To save RAM, inline the ConvertToHalfCycleTime function and replace the currentMicros variable by direct calls to millis(). That's not much but might save the relevant bytes.
Another problem could be that you are using floats which are emulated with software and thus require extra memory to compute. You could avoid the float operation and get close to the result with either return inputCycleCount + inputCycleCount + (inputCycleCount / 10 * 7) or return (inputCycleCount * 2) + (inputCycleCount / 10 * 7). Dunno if it helps, though..
unsigned long ConvertToHalfCycleTime(unsigned long inputCycleTime)
{
return (inputCycleTime * 2) + (inputCycleTime / 10 * 7);
}
compiles to this on the T13
Sketch uses 748 bytes (73%) of program storage space. Maximum is 1024 bytes.
Global variables use 18 bytes (28%) of dynamic memory, leaving 46 bytes for local variables. Maximum is 64 bytes.
The processor only supports running from the internal 9.6 MHz clock. There is no amount of math and AVR clock tick counting that gets to 1 microsecond.
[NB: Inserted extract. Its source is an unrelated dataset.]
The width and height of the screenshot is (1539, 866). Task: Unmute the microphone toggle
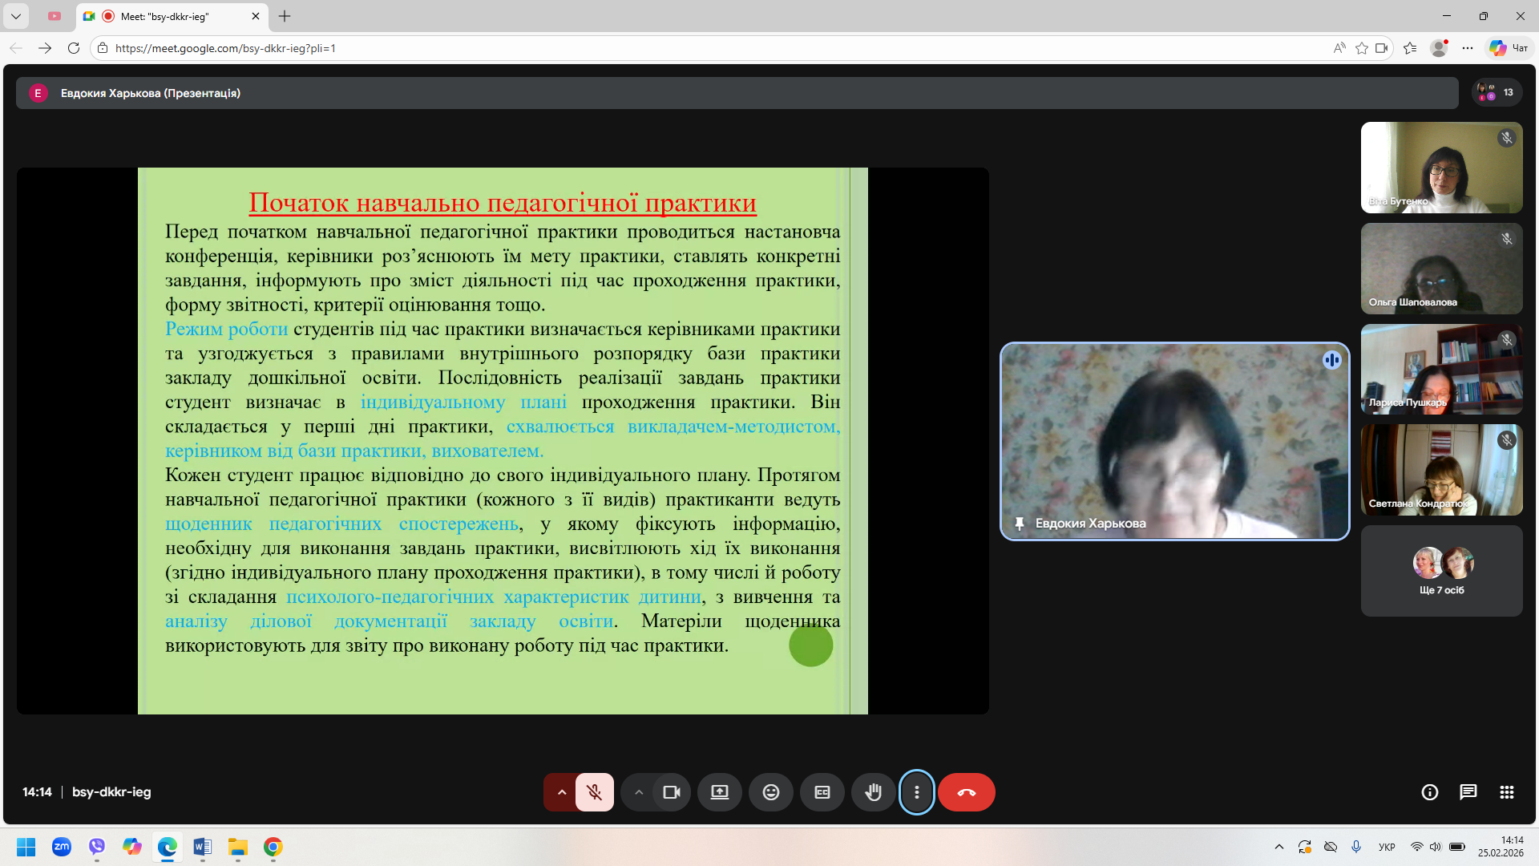click(594, 792)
Plus, the internal oscillator has some jitter, drift, and can only be tuned to about ±0.1 % under ideal conditions.
/***** MICROS() *****/
// Enabling micros() will cause the processor to interrupt more often (every 2048th clock cycle if
// F_CPU < 4.8 MHz, every 16384th clock cycle if F_CPU >= 4.8 MHz. This will add some overhead when F_CPU is
// less than 4.8 MHz. It's disabled by default because it occupies precious flash space and loads the CPU with
// additional interrupts and calculations. Also note that micros() aren't very precise for frequencies that 64
// doesn't divide evenly by, such as 9.6 and 4.8 MHz.
Yes, probably better because it does proper rounding. This is probably the simplest: return inputCycleTime * 27 / 10; and will only be off by at most 1 and thus is better than my suggestion in #3.